Warum also den Konsumenten dazu zwingen, Stoffe zu sich zunehmen, die er in seiner Schokolade gar nicht vermutet? Zumal Soja weltweit immer stärker gentechnisch verändert angebaut wird und eine Garantie, dass keine Spuren von veränderten Organismen in die Schokolade gelangen selbst bei Verwendung von Bio-Soja kaum mehr möglich ist. Der Soja-Anbau erfordert zudem Platz – vor 15 Jahren wurde die Bohne in Argentinien auf einer Fläche von einer Million Hektar angebaut. Inzwischen sind es 18 Millionen Hektar. In Brasilien führt die Ausdehnung der Soja-Monokulturen zu einer ähnlich katastrophalen Abholzung des Regenwalds wie die Palmölproduktion in Indonesien. Wenn der Wald verschwindet, wird Kohlendioxid freigesetzt – das weltweite Abholzen von Bäumen (nicht nur durch Brandrodung) trägt maßgeblich zum Klimawandel bei.

Einfache Bauern sind die Verlierer der industriellen Produktion.

Die Palmöl- und Sojaproduktion ist weder sauber noch fair.
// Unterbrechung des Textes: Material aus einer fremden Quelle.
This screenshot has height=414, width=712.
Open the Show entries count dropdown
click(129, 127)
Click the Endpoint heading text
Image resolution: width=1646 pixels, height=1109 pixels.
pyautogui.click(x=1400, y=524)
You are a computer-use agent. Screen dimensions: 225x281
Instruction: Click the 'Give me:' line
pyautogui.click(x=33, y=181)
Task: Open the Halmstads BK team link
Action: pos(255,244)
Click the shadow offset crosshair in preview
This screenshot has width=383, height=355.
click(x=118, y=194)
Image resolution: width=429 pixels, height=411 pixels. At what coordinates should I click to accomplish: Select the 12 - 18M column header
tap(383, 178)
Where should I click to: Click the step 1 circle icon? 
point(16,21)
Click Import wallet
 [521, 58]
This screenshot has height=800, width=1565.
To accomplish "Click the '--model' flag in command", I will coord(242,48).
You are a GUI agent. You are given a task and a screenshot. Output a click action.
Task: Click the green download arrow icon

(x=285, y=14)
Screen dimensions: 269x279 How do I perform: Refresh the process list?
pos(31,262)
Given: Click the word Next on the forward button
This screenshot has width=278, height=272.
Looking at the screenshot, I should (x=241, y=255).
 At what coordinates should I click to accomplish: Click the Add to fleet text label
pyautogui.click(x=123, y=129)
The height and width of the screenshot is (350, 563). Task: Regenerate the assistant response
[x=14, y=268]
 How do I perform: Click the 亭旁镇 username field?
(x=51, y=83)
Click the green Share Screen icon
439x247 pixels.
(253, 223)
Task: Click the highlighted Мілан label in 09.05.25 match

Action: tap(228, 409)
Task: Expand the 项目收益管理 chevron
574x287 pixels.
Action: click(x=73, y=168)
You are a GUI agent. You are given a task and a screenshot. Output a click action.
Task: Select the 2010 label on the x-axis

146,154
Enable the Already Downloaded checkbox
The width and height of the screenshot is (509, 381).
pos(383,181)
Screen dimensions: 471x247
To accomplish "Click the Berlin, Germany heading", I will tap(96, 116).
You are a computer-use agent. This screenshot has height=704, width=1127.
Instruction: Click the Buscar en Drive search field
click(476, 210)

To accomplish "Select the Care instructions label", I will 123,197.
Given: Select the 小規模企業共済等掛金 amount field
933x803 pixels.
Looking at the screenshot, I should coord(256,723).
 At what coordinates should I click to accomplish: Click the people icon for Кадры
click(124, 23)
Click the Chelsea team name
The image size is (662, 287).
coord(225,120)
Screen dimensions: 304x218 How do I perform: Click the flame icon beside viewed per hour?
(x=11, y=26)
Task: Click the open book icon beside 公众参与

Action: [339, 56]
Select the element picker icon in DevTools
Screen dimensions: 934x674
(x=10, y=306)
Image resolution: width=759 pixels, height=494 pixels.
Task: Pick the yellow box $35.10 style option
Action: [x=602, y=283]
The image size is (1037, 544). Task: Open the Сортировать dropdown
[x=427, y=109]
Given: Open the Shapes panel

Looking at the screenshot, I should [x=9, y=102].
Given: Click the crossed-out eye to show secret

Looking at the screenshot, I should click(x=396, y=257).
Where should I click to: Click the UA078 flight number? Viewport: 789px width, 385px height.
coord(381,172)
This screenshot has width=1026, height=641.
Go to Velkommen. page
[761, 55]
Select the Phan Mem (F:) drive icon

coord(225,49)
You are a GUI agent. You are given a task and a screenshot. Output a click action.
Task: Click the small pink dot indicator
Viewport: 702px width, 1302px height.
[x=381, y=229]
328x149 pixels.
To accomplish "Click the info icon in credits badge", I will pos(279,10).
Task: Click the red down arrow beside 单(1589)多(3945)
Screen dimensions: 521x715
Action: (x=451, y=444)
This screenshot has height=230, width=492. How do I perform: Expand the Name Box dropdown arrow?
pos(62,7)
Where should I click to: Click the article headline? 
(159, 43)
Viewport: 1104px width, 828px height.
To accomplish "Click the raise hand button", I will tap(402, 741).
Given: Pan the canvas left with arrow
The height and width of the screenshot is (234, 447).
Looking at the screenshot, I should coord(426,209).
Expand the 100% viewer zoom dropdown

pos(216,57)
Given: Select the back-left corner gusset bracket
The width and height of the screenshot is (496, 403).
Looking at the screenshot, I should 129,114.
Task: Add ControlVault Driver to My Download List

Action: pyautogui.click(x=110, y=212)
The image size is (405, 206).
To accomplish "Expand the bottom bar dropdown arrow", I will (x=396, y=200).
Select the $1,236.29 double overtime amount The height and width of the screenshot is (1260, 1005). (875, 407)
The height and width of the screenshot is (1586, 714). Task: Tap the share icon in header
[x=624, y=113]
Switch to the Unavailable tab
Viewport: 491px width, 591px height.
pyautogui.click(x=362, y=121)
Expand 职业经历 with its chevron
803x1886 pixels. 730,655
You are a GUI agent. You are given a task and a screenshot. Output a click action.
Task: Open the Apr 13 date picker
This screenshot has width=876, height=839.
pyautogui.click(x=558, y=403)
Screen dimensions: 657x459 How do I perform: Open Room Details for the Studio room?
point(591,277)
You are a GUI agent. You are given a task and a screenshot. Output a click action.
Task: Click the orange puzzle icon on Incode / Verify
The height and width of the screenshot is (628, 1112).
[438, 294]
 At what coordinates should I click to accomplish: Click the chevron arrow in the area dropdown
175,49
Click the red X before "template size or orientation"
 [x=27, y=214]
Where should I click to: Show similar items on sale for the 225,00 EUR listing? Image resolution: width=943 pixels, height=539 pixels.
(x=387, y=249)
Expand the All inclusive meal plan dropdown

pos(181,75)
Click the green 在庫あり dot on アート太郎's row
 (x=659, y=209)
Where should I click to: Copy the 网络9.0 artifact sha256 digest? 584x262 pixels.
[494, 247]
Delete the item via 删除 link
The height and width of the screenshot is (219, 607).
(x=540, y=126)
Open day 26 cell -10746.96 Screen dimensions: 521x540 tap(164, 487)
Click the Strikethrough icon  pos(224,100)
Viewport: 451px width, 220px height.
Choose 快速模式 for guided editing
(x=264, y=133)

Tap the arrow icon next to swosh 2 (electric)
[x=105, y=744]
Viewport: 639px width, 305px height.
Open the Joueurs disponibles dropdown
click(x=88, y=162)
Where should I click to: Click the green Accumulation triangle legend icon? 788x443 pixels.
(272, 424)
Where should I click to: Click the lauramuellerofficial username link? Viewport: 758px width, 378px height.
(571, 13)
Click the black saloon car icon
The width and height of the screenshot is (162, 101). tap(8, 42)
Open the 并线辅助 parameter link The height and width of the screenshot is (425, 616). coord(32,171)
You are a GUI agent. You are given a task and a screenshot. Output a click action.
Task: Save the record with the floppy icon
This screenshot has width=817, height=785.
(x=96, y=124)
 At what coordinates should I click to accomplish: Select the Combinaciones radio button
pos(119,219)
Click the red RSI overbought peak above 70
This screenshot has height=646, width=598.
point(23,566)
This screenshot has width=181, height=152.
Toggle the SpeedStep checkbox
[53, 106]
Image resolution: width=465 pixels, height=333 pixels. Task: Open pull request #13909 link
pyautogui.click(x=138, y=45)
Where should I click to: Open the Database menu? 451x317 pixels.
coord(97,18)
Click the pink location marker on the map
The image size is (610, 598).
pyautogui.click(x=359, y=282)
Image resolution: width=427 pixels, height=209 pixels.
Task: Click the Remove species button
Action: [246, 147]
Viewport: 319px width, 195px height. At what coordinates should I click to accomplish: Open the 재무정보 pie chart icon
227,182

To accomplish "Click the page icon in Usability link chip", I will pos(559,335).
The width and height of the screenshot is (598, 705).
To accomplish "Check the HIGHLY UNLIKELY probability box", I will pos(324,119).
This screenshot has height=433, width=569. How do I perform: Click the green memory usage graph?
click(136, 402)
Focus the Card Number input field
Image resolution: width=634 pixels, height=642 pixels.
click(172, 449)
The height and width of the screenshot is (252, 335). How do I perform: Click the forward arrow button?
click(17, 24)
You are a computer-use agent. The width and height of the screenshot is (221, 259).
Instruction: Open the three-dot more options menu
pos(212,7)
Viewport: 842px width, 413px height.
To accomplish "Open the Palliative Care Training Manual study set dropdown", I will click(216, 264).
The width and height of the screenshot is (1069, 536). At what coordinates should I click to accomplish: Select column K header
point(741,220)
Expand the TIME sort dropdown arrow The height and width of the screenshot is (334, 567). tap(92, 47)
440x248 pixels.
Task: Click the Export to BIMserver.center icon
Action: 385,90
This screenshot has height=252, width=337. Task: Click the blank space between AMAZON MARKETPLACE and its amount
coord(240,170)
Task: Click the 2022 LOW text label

Die riesigen Monokulturen führen zur Vergiftung der Böden, die Profite landen bei wenigen großen Konzernen, die den Markt weltweit beherrschen. Einfache Bauern und Landarbeiter sind die Verlierer des industrialisierten Anbaus.

Eine Tafel Schokolade wiegt in der Regel nur 100 Gramm. Jedes einzelne sollte, wenn wir es uns auf der Zunge zergehen lassen, den Slow-Food-Kriterien „gut, sauber und fair“ genügen. Schließen wir also durch bewussten Einkauf aus, dass aus dem Gottesgeschenk eine bittere Hypothek für den Planeten wird!

Dieser Kommentar ist erschienen im aktuellen Slow Food Magazin 6/2015.